• Problem statement: Whenever the word "target" appears in a line of the data below, copy that line.

• Stored items:
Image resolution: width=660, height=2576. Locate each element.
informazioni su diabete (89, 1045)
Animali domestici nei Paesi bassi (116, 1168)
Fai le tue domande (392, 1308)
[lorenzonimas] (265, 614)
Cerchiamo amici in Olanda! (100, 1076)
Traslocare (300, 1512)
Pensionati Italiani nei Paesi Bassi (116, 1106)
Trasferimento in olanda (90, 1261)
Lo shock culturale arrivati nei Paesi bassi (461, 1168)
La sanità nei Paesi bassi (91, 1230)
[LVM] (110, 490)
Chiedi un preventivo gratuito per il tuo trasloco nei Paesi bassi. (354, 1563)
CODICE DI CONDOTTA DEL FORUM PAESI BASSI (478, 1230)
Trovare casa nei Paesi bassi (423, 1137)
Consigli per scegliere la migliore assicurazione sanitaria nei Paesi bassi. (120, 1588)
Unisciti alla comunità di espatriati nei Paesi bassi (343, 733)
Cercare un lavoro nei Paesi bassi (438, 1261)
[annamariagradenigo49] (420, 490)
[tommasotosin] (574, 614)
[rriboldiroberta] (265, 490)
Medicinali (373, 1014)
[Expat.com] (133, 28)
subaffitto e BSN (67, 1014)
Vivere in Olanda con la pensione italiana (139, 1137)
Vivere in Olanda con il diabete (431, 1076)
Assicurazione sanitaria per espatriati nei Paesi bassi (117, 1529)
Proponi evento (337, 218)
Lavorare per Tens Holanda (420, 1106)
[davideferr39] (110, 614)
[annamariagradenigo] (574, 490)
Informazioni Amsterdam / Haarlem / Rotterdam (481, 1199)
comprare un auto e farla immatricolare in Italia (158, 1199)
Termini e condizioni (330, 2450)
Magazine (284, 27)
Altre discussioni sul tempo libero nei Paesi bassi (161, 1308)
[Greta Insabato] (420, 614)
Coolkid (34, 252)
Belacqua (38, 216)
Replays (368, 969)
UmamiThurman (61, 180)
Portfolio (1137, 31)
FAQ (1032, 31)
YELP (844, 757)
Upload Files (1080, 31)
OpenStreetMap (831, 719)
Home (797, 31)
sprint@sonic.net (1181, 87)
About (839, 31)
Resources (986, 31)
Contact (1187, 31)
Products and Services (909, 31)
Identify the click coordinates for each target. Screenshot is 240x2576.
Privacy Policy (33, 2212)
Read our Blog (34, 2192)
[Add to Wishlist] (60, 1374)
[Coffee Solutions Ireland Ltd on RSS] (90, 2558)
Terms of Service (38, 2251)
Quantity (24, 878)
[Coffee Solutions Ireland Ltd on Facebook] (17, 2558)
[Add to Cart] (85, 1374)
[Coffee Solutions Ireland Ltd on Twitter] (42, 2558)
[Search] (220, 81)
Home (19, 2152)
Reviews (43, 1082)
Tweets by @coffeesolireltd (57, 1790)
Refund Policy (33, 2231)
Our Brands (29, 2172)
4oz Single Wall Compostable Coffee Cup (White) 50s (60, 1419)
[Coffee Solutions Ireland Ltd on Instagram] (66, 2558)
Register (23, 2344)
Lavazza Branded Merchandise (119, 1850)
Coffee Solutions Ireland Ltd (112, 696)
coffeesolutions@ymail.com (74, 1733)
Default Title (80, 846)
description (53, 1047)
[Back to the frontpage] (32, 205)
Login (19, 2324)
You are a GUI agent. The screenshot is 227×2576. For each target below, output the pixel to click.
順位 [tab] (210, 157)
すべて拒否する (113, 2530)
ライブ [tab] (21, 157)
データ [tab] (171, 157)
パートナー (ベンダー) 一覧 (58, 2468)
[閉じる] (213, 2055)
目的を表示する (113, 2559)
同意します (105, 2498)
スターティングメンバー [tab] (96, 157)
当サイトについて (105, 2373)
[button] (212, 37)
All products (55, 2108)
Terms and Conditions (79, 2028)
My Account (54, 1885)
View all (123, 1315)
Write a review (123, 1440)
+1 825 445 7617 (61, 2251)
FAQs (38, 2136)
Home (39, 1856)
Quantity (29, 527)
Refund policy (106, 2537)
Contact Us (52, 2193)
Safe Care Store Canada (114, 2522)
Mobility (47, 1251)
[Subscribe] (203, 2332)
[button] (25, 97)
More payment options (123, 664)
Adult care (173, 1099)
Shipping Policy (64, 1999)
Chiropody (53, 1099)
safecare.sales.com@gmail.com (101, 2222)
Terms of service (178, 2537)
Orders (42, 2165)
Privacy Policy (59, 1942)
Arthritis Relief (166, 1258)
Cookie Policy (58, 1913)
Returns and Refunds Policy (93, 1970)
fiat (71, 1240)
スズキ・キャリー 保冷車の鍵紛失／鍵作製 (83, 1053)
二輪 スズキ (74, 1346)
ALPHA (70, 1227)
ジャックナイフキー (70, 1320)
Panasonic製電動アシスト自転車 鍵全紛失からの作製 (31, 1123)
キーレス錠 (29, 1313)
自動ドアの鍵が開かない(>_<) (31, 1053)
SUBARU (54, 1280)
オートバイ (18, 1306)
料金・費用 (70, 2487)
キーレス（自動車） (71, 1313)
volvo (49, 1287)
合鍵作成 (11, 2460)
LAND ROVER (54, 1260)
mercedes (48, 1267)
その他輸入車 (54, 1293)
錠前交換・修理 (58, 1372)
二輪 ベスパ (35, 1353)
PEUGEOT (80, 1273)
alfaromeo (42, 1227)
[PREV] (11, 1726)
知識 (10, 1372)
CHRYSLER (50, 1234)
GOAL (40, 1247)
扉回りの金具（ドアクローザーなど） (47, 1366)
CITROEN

• Answer space:
Identify the click coordinates for each target. Screenshot is 240x2576.
You are a GUI agent. The screenshot is 227×2576. For each target below, output the pixel to click.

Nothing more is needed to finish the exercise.